Pravind Jugnauth s’est mis à réciter les avantages d’agrandir la piste d’atterrissage et de la jetée : protection de notre zone économique maritime contre la pêche illégale, la piraterie, le terrorisme, le trafic de drogue, entre autres, y compris – défense de rire – contre le risque de pollution. Il ajoute aussi que c’est dans l’intérêt de nos «frères et sœurs Agaléens». Après avoir remercié l’Inde, le PM s’est encore une fois étalé sur Rodrigues et… les Chagos.

Ce n’est qu’après 18 minutes que Xavier Duval a pu poser sa première question supplémentaire. Est-ce vrai que le coût a grimpé de Rs 800 millions à l’époque du MoU à Rs 8,8 milliards aujourd’hui et probablement à Rs 13 milliards après la fin des travaux pour le contribuable indien ? Il demande si le protocole d’accord original n’est pas «outdated». Non sans avoir rappelé au PM que la clause de confidentialité figurant dans ce MoU n’a pas été déposée au Parlement. Pravind Jugnauth répond que toutes les informations ont été données par lui et les personnes concernées. Voulait-il parler des officiels indiens qui ont dit d’ailleurs, selon Duval, qu’ils n’ont aucune objection à ce que toutes les informations soient rendues publiques ?

Que répond Pravind Jugnauth ? «Je ne suis pas au courant de ces déclarations. Je vais vérifier…» Attirant – une deuxième fois depuis l’affaire de sniffing – Modi dans le débat, il dit être tombé d’accord avec son homologue indien quant aux clauses à garder secrètes. «Vous doutez de mes paroles ?» Xavier Duval, rétorque :«Je doute de tout ce que vous dites.» Avant d’en venir au point important :«Plus on dépense sur Agalega, plus les Indiens financent, et plus l’Inde aura des droits sur cette île. Quelle est la contrepartie de toutes ces générosités ?» Il enfonce le clou:«Personne ne croit quand vous dites que tout cet argent est dépensé pour nous protéger contre la piraterie, la pêche illégale ou contre le trafic de drogue.»

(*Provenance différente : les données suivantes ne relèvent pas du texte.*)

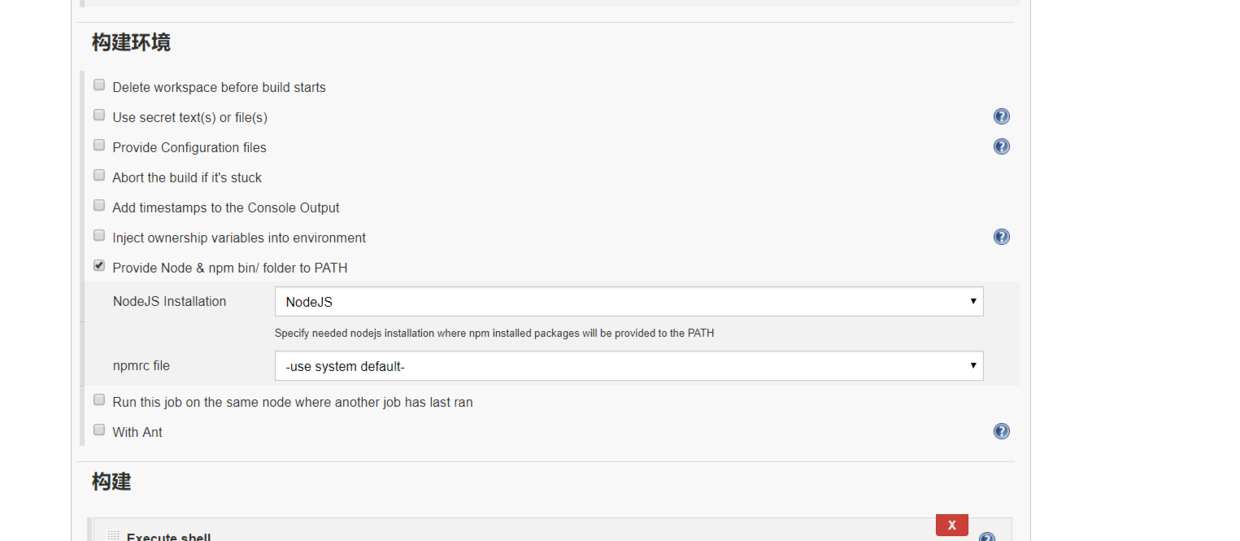Delete the Execute shell step with red X
Screen dimensions: 1240x541
pos(951,525)
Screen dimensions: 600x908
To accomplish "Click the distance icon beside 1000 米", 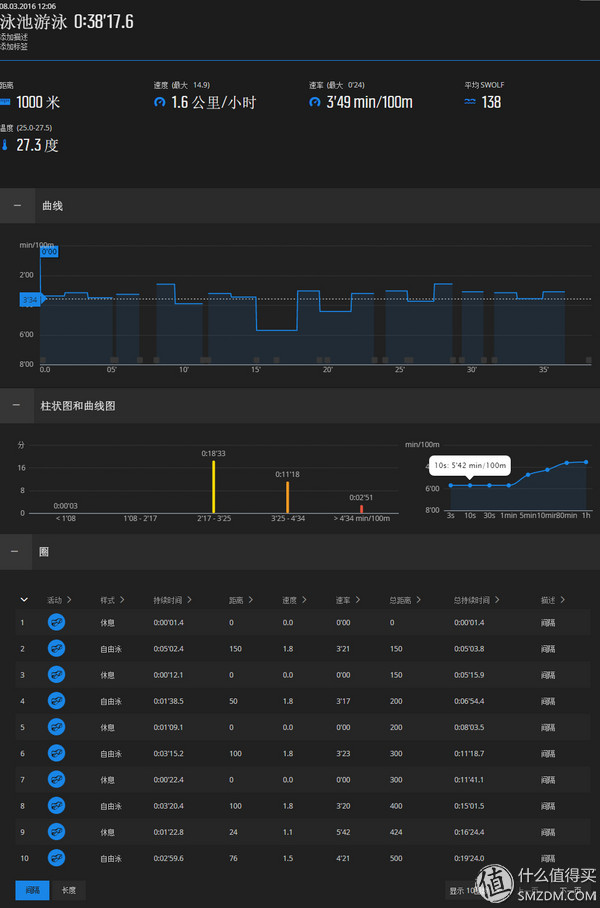I will [x=5, y=102].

Se référant aux Agaléens dont Jugnauth dit vouloir hausser le niveau de vie, Xavier Duval assène :«Comment le serait-il avec une grande partie de leur territoire occupée maintenant par une immense piste et les énormes hangars ?»

Avions renifleurs

C’est reparti sur Rodrigues pour Pravind Jugnauth, qui, ne réalisant pas le grotesque de sa comparaison, indique que l’aéroport de Plaine-Corail n’a coûté que Rs 4 milliards. Il continue en dévoilant que les hangars et «shelters» abriteront des Boeing 737 et des A321, alors qu’Air Mauritius n’en possède pas. Le PM est en colère que Xavier Duval ait parlé de contreparties que l’Inde attend de ces Rs 13 milliards. «Voyez le projet métro, dont la moitié du coût est financée par l’Inde.» Mal lui en a pris. Car Duval lui rappelle qu’en retour de ces Rs 9 milliards, on a perdu le traité de non-double imposition. Le PM n’y a eu rien à redire. Mais est revenu sur les hangars «plus grands que ceux de Maurice», comme le lui a dit Duval. Il reparle des Boeing 737 et des A321. L’occasion pour Xavier Duval de demander si ce ne sont pas en fait les fameux Poseidon (Boeing P-81 Poseidon) chasseurs de sousmarins et qui transportent des missiles. Et de marteler : «Au nom de la souveraineté nationale, vous n’avez aucun droit de cacher des informations.» Pravind Jugnauth dit ne pas être au courant… Sauvé par le gong du speaker.